Augustine wrote a lot about this dichotomy when discussing the loss of a friend or lover, for whom the prospect of their eternal life offered him little consolation because it wasn't a replacement of the finite, fragile, meaningful lives they embodied on earth.
What the author of the book returns to over and over is that humans don't want eternal life, we want to live on. Living on is being situated in the present moment, with a past full of memories to draw upon and an uncertain future to anticipate. It hinges on the fact that things can fail and die, and that many of those things can never be replaced. This precarious balance is what we maintain and derive joy in maintaining, as well as suffering. It gives important things their value and provides meaning to life's ups and downs, which is why we mourn and try to make things better for ourselves and others.

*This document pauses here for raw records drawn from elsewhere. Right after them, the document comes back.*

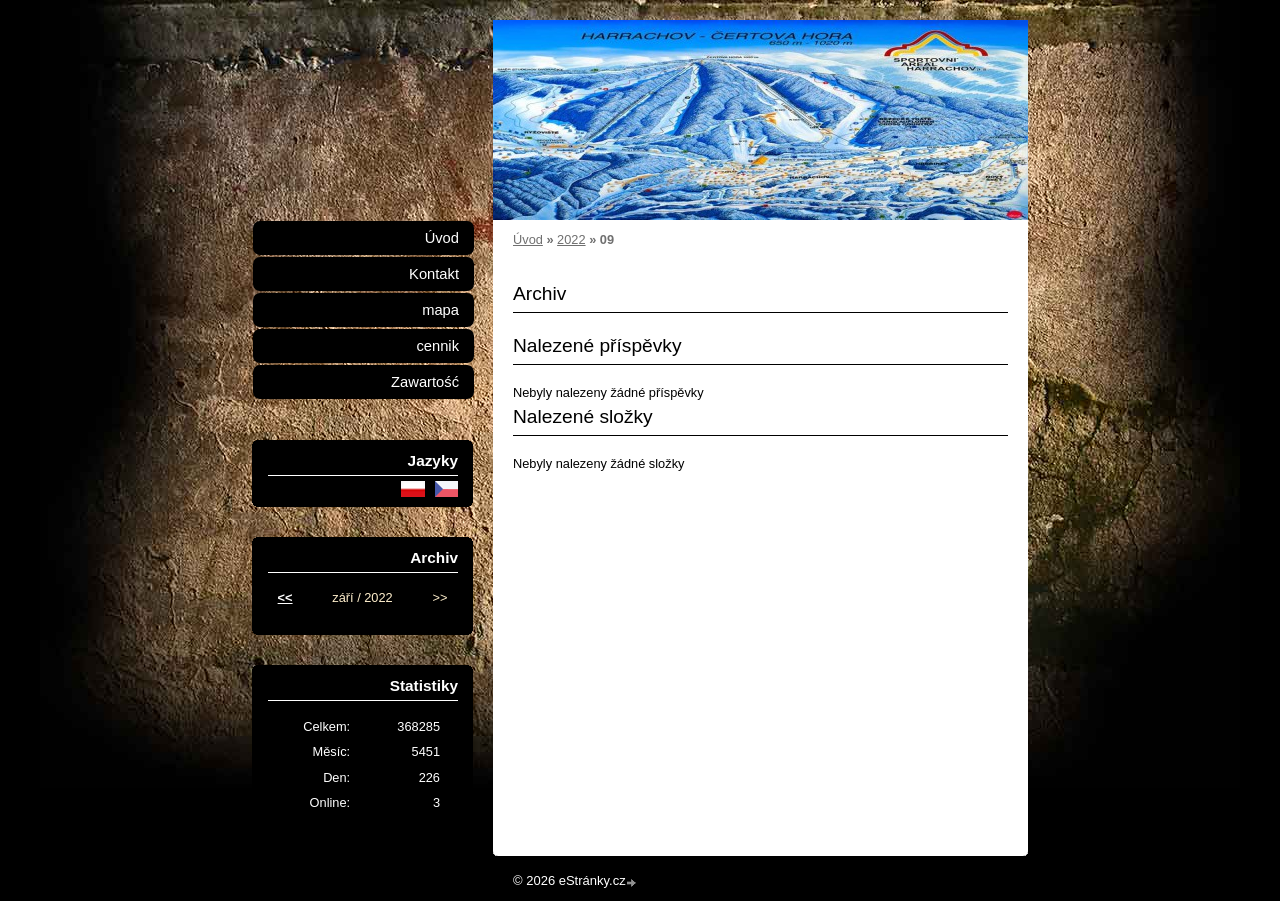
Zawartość (425, 382)
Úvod (528, 239)
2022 (571, 239)
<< (285, 597)
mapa (440, 310)
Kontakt (434, 274)
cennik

A good example that gets mentioned early in the book is how, during the funeral ceremony for the victims of Sandy Hook, there were two contrary messages being pushed: one being that nothing bad has truly happened since all of the victims are in a place of bliss and peace, the other being that we should do everything in our power to prevent there being any more victims of such attacks in the future. If there was really no reason to grieve at the deaths of children, then we wouldn't try to minimize them. We do, and even the faithful do, because even as some believe the victims' souls are now in the eternal presence of God, they still must acknowledge that their earthly lives being ended was the irrevocable loss of something that cannot be replaced nor substituted by the heavenly version: a time-bound, dynamic, vulnerable, ongoing person that would have lived on (not forever, but indefinitely) if not for its cessation. Something is gone that was valuable, and it was valuable because it was always at risk for being taken away. No matter how glorious the perpetual, impersonal chorus of praise in heaven may be, it can never account for this loss because it's eternal and therefore dislocated from time, and time is what makes everything we cherish actually matter.